I have a few tricks up my sleeve to help motivate lawyers to market themselves from working in legal marketing for the past 20 years. Sometimes it’s hard to encourage lawyers to market themselves given their full plates, other work commitments and demands on their personal lives, but if you can show them why it’s in their best interest to focus on marketing and business development, you can often persuade them to do so. Here are some of the ways I’ve been able to encourage lawyers to market themselves.

Show what the competition is doing: The number one way I’ve been able to encourage lawyers to undertake marketing initiatives and do them consistently is by showing them what their competition is doing. There’s something about seeing how another firm in their field is marketing themselves as well as what their actual lawyer peers at other firms are doing. If you can demonstrate how these lawyers are yielding positive results from their efforts, make sure to show them examples of lawyers who are prolifically garnering positive visibility (whether it’s garnering press coverage, speaking engagements, article placements or new business). It really will light a fire under them.

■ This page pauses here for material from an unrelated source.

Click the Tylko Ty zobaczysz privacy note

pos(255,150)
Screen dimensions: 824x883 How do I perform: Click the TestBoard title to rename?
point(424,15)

Content is king: Thought leadership really does lead to new business. I consistently recount success stories of other lawyers getting new clients through content to motivate them to write. I know it can be a big time commitment to write content, but it really is worth it. Your clients and contacts are expecting you to write about changes in the law and to anticipate what they need to worry about. Even if you see that your competitors have issued a client alert or written an article on a particular topic that you had planned to write about, still go ahead with it. Why? Because most clients won’t open up emails from the law firms they don’t use – they are waiting for your alert. If you find that your lawyers are unmotivated to write content, perhaps it’s because they don’t want the entire responsibility on their shoulders. I often suggest partnering with a colleague, which has the added benefit of fostering relationships.

I often show lawyers readership statistics from JD Supra, which are incredibly robust and can drill down pretty far into who is reading your content, providing useful insights. You’ll be able to refine your content, write more of what resonates with target audiences and less of what does not. This kind of information often inspires lawyers to write more. If you find that the lawyers with which you work are perfectionists, which holds them back from publishing timely content and missing the boat so to speak, send them this article: How to Overcome Content Paralysis and Get the Attention You Deserve.

Social media makes it easy to reconnect: If you have any examples of lawyers who have gotten business lately from social media, such as through LinkedIn (the notifications section provides great excuses to reach out to individuals with whom you’ve lost touch, especially when they announce they’ve taken a new job or celebrated a work anniversary). Sending them a quick congratulatory note on LinkedIn (which is easier than ever with its pre-populated suggested text) can open the door to renewed relationships and new business.

Don’t forget the power of relationships: In-person networking will always be the best way to build relationships with others. I often speak about how effective social media can be to build your brand and business, but there is no substitution from getting to know someone on a personal level and seeing them in person. Encourage your lawyers to set up in-person check-in meetings with clients, meet with referral sources, set up an informal small alumni group that meets in person quarterly, offer to conduct a CLE program for free at a client’s office and if they make a product, go visit their plans and see how it is actually made. Also, periodically ask your clients how their weekend was and ask non-invasive personal questions – this helps you to build closer ties with them. All of these tactics demonstrate your commitment to your clients and the fact that you care about them, which are easy ways to build stronger relationships with them and ensure that you continue to be their go-to resource.

Simply put in order to be successful at marketing and business development, you must make time for it. If you are in the coveted position of not needing to market yourself because you have a full roster of clients and more work than you can imagine, I commend you. But for most lawyers, the idea of making more money and getting more clients is at the top of their to-do list. You can inspire them to do so with some of these tips.